··· Data for this task
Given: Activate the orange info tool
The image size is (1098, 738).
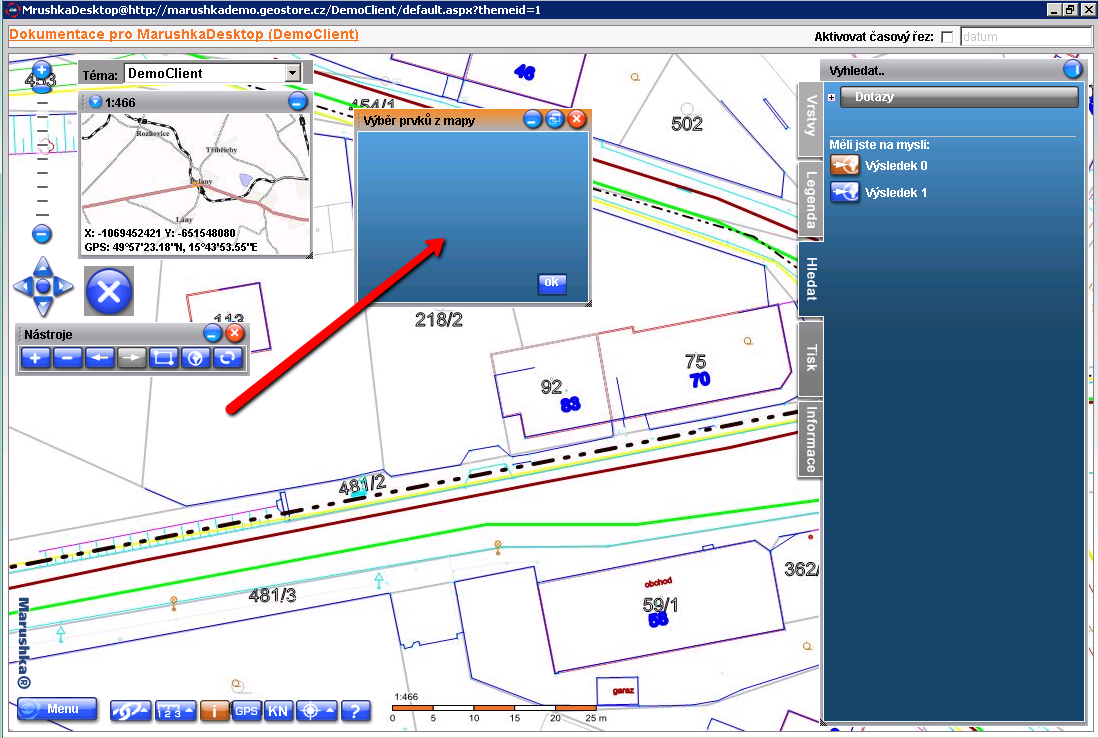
······
··· Data for this task
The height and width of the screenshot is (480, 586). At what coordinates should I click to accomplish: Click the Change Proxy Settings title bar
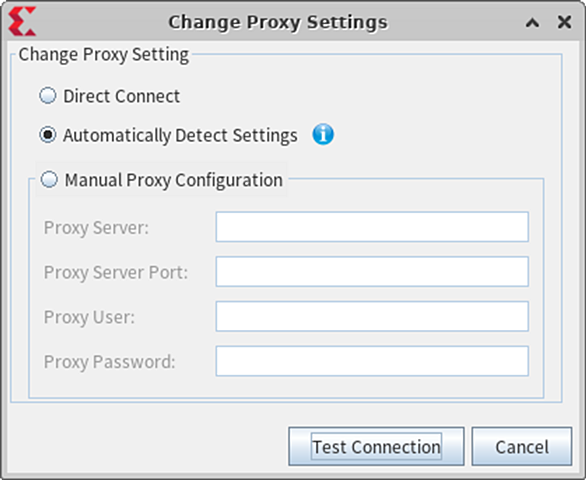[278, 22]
······
··· Data for this task
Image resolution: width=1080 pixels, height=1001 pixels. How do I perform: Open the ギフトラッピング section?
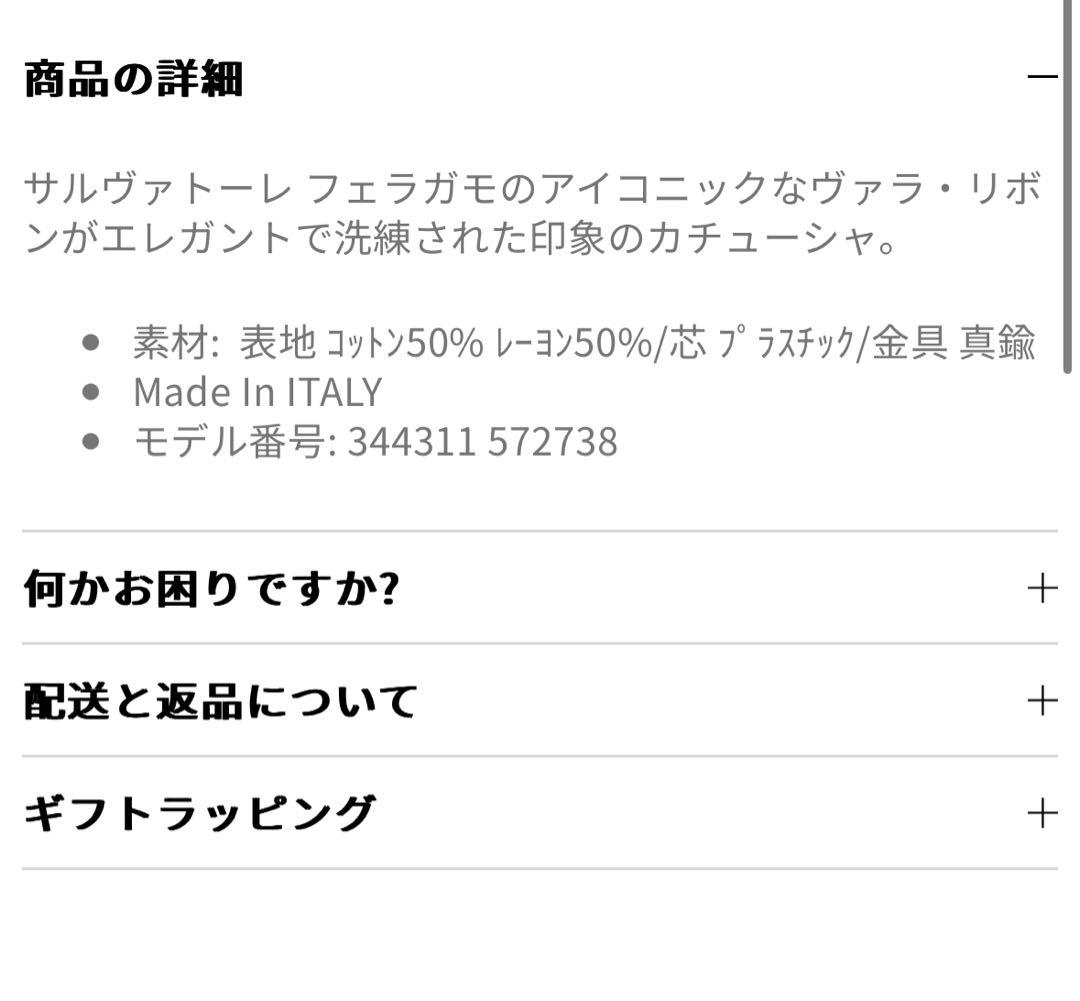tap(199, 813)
······
Every line above from the line with "Given: Activate the orange info tool" to the line with "The image size is (1098, 738).", inclusive, must be returned exactly; no other line belongs in the reply.

Given: Activate the orange info tool
The image size is (1098, 738).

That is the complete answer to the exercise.